The mail yesterday wasn’t particularly exciting. Oh, sure, there was a striped jersey from Yala Design. (Even on sale, they cost plenty, but they’re the most comfortable tee-shirts I’ve ever had.) And a bank statement. (Got to turn that into online.)
I was hoping for a check from a client, but nada.
At least there were no bills. No one looking for a donation.
And then there was the curious flyer. “Time Stands Still For No One.” Muted tones of pink and beige. A terra cotta cherub. Dusty pink, fully-blown roses. Pearls on a tray. A decorative glass jar with an ornate gold knob on the lid. A stop watch. All very late 19th century granny-looking. Delivered with the images all blurred. Or is that my golden-oldie eyesight?
“Time passes so quickly.
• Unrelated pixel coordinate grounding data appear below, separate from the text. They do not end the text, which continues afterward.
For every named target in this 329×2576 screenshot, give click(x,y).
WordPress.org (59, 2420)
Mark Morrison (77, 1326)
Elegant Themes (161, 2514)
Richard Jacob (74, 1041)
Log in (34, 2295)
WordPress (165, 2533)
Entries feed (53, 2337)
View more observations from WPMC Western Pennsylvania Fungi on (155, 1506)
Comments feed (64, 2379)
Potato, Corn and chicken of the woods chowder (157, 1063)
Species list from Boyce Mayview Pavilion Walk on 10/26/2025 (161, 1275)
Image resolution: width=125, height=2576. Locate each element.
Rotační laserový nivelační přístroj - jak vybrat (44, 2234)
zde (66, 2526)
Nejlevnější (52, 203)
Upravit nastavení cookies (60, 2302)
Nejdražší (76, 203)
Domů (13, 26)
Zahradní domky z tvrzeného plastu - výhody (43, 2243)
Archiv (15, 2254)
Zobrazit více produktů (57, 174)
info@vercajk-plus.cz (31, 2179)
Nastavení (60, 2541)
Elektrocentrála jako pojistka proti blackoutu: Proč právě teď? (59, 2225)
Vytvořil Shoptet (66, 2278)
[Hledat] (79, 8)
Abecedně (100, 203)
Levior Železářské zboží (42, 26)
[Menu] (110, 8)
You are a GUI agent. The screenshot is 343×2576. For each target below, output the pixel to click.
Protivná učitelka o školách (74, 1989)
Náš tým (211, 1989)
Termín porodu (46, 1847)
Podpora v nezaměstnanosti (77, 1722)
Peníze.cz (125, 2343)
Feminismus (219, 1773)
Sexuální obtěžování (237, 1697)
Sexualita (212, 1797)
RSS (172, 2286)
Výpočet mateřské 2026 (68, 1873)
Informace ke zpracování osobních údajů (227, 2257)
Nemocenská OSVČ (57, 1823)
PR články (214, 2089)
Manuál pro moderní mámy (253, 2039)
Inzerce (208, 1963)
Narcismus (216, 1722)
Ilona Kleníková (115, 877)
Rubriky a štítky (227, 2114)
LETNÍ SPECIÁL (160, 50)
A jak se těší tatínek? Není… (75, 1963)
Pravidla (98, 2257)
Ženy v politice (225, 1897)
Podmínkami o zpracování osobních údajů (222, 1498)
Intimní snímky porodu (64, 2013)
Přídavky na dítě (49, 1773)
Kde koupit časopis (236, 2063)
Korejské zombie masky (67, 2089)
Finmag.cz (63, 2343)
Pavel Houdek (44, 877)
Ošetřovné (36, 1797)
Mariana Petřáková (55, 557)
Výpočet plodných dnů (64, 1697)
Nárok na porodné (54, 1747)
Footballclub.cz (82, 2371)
Before you know it…You start thinking about all those things you need to take care of…but haven’t.”
I have a list that’s the length of my arm chocked full of things I need to take care of…but haven’t. All those old laptops. The kitchen windows that need washing. Finding a home for shoes that I ordered and wore once.
But stepping up the planning for my “final arrangements” wasn’t on the list.
I have done a bit of it. I own an ash plot at Mt. Auburn Cemetery, where I’ll be chilling for eternity (or until the oceans rise enough to obliterate Massachusetts) with my husband, my sister Kath, and her husband.
But I haven’t done anything else to relieve my loved ones of the “financial and emotional burden” of making decisions that, according to a local funeral home, I am “better prepared to make today.”
I know they mean well, but there are other decisions I’d rather be making.
Oh, I could prepay for my actual cremation. After all, something really should be placed in that pre-paid ash plot. And that something should be ashes in a cardboard box, no? But what if the place I’m prepaying for that cremation service goes belly up? I’m pretty sure that, unless the seas rise really fast, that Mt. Auburn Cemetery will still be around. It’s already managed to stay alive for nearly 200 years.
I guess I should be happy that someone thinks I’m a desirable marketing target.
Sure, there’s dental implants, 50+ vitamins, 55+ living communities, Jitterbug phones, and Depends. Plus I get all those phone calls for “I’m fallen and I can’t get up” devices. None of which I’m interested in. Not yet, anyway. I do get regular missives from health insurance companies looking for my Medicare supplemental business, but I’m happy with my plan. And I suppose if I were a geezer guy instead of a geezer gal, my ears would prick up when an ad for Cialis comes on. But mostly, I understand that, as a consumer, I’m no longer all that desirable.
No one with grey hair in that ad for Pom Wonderful. No one with creaky bones pedaling that Peloton. Young studs only for that F-150.
“If this has reached you at an inappropriate time…we sincerely apologize.”
Nothing to apologize for, sincerely or phonily. But what’s an inappropriate time? The day one gets the news that they’d better call hospice? The day their spouse dies? (Drat! I should have considered advance planning.)
Anyway, if I take advantage of the offer, I get 10% off.
Should I put prearrangements on my bucket list for the bucket list?
Nah. In an actuarial sense at least, I have a few years yet. Maybe between now and then they’ll come up with some kickin’ technology that will render cremation obsolete. As long as there’s a trace of something left to inter. I’d hate to think that I wasted my money on that ash plot.